■ Exercise passage ■

Food waste is a major issue that affects the environment, economy, and society as a whole. According to the Food and Agriculture Organization (FAO), about one-third of all food produced globally is lost or wasted each year. This amounts to approximately 1.3 billion tons of food, which is a significant amount considering the number of people around the world who go hungry each day.


In Malaysia , the picture below shows that we throw away 17,000 tans of food every day.





Given the severity of the problem, some people have called for food waste to be listed as a crime. But is this the right approach to tackling the issue? Let's discuss further why Green Hero agrees to it.


1) Why food waste should be listed as a crime ?


One of the main arguments for listing food waste as a crime is that it would increase awareness of the problem and encourage people to take action. If people knew that wasting food was a criminal offense such as getting fine or able to get jail terms or both , they may be more likely to take steps to reduce their food waste, such as planning meals more carefully, storing food properly, channel their edible food surplus to those in need and composting food scraps.

■ Record excerpts ■
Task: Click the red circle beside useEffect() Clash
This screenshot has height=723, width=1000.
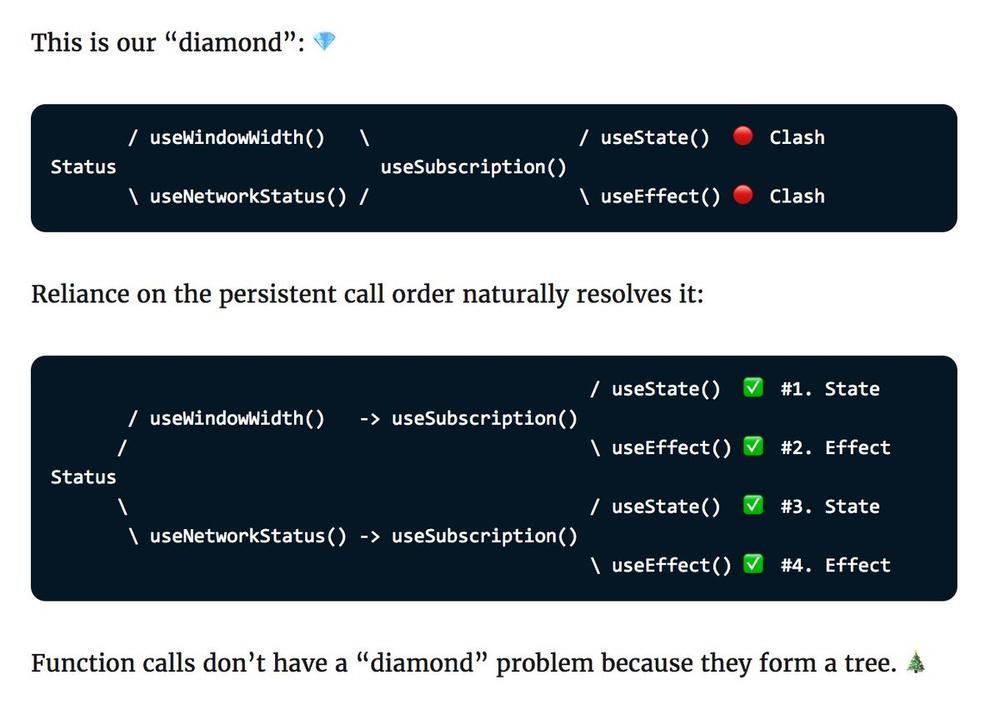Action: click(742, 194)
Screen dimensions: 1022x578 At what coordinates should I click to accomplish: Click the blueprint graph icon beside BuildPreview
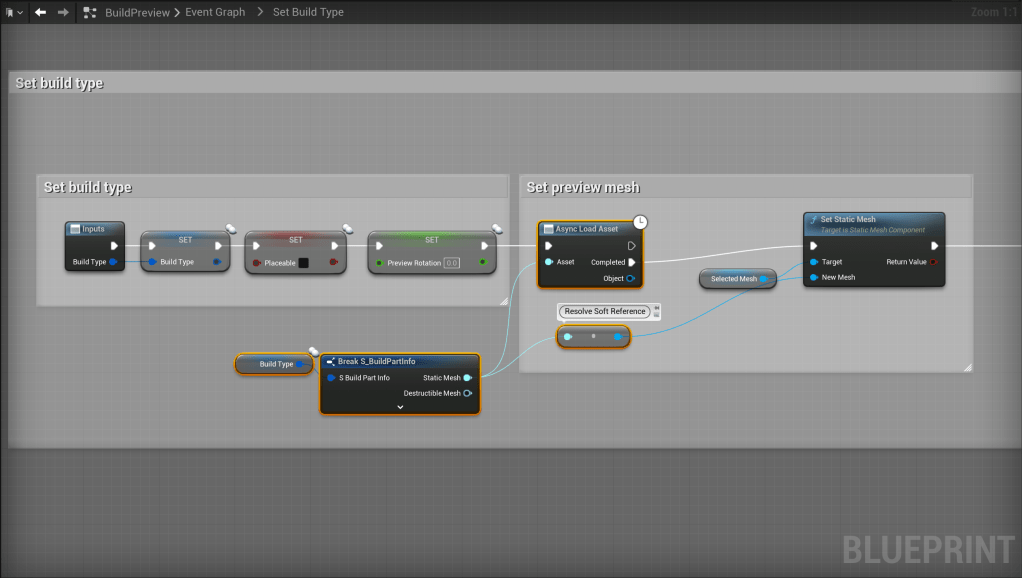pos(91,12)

==

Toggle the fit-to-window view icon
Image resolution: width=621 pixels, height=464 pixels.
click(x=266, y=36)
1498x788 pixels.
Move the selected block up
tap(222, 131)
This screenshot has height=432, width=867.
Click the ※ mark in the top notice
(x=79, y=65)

* * *

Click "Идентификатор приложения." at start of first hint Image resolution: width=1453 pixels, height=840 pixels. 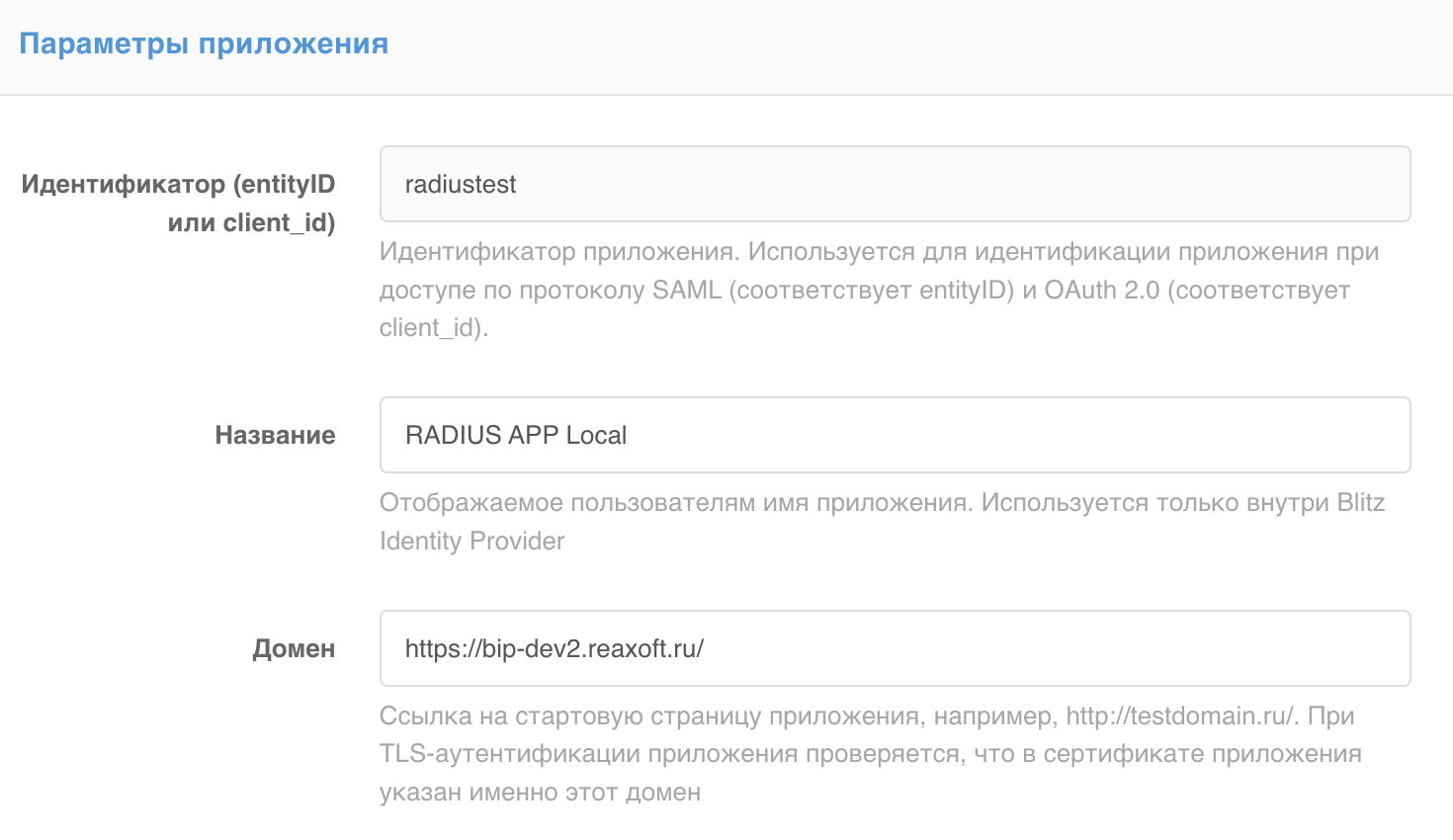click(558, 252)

■ Work order ■
Copy everything from "In Malaysia , the" down to "as a crime ?" in the food waste passage, swapping each "crime" for "criminal offense".

■ Solution below ■
In Malaysia , the picture below shows that we throw away 17,000 tans of food every day.





Given the severity of the problem, some people have called for food waste to be listed as a criminal offense. But is this the right approach to tackling the issue? Let's discuss further why Green Hero agrees to it.


1) Why food waste should be listed as a criminal offense ?